The tribunal found in the taxpayer’s favour. In doing so, the tribunal indicated a number of significant differences between her case and that of the BBC presenter Christa Ackroyd (see March 2018 issue), who was deemed to be an employee, even though she worked via a PSC. The differences included:
- Length of contract – the contract between the BBC and Ms Ackroyd’s service company was much longer than in the Adams’ case, where each contract was for approximately one year.
- Income level – the ratio of Ms Ackroyd’s non-BBC income to her BBC income was materially different, as almost all (between 96% and 98%) derived from the BBC, whereas Ms Adams had a number of other sources of income.

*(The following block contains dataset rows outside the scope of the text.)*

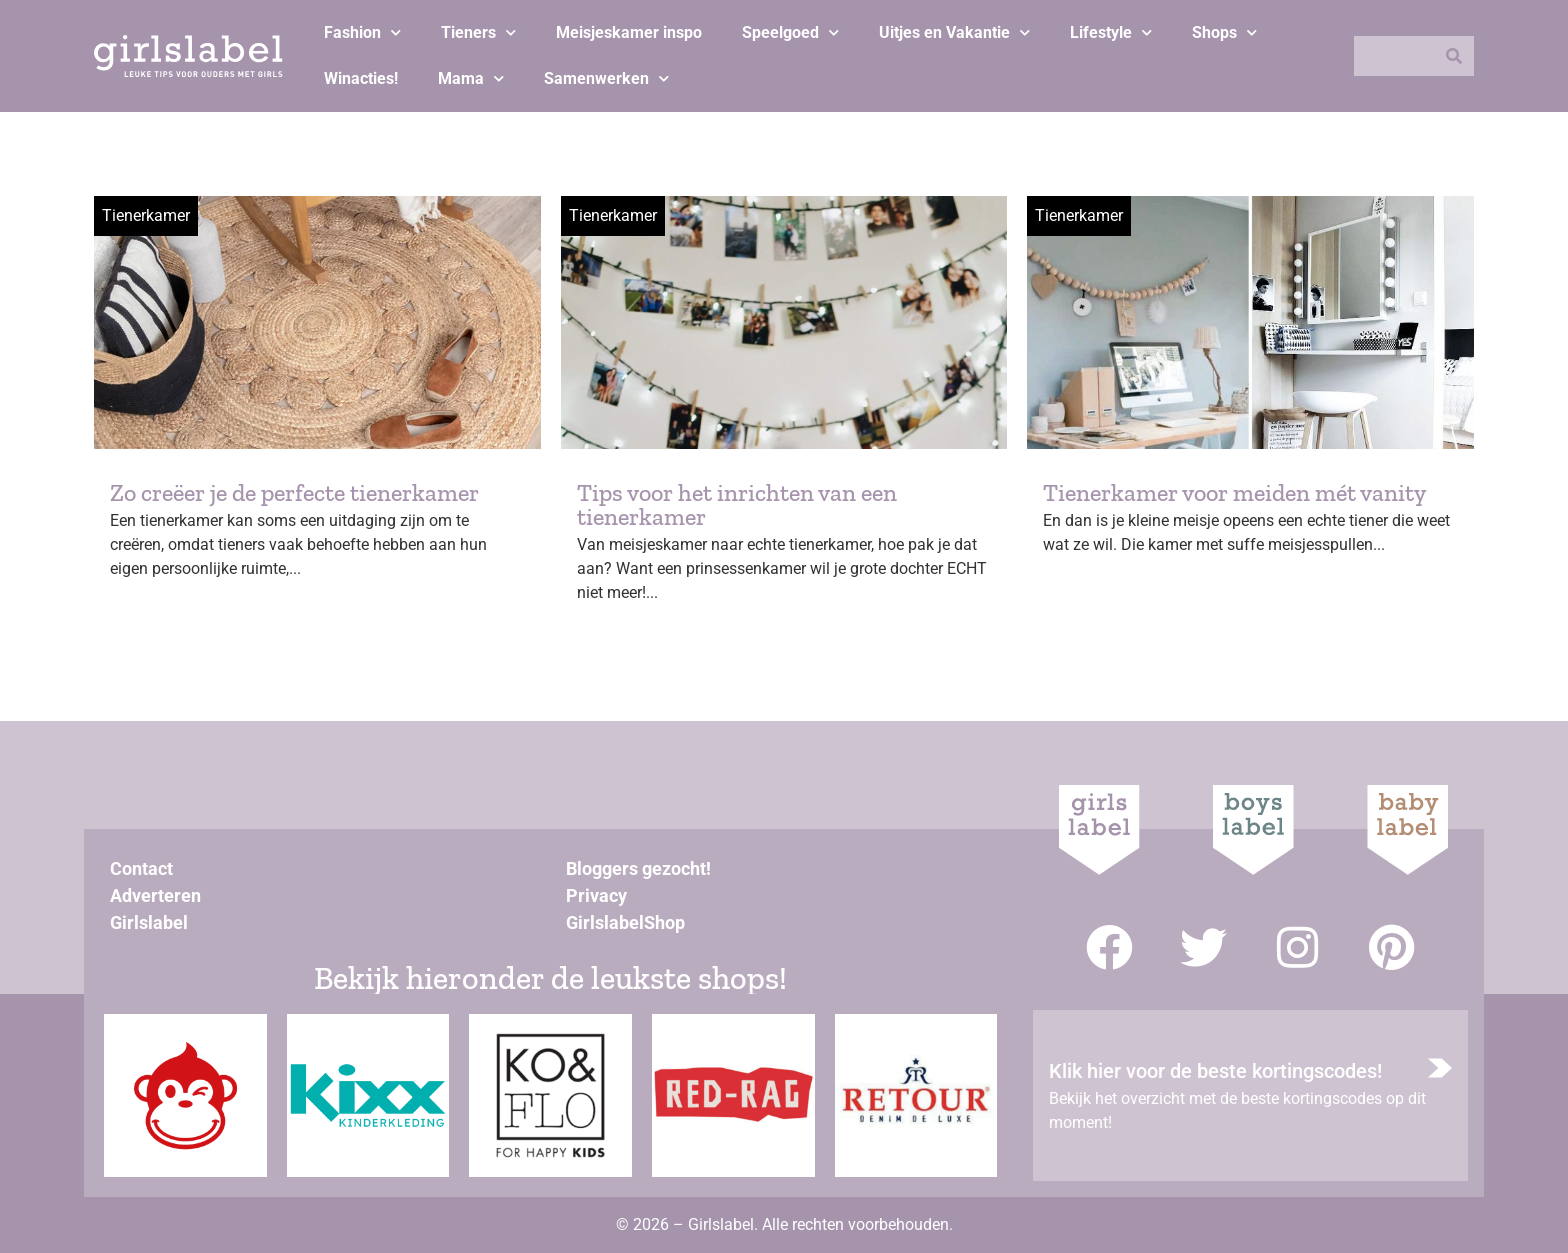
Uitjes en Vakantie (954, 32)
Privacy (596, 895)
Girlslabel (149, 922)
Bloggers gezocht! (638, 868)
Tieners (478, 32)
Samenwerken (606, 78)
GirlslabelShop (625, 922)
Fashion (362, 32)
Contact (141, 868)
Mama (471, 78)
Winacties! (361, 78)
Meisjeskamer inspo (629, 32)
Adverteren (155, 895)
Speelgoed (790, 32)
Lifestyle (1111, 32)
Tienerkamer (146, 215)
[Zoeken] (1454, 56)
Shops (1224, 32)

- Control – Ms Ackroyd was given a clothing allowance and the BBC had first call on her time, she attended BBC training sessions, and the BBC could tell her whom she was interviewing. None of these features was present in the relationship between the BBC and Adams. Ms Ackroyd was required to obtain the consent of the BBC for her non-BBC engagements whereas, in practice, this was not the case with Adams.
This case reaffirms the importance of looking beyond the contract and examining things holistically, including all the details pertaining to the individual.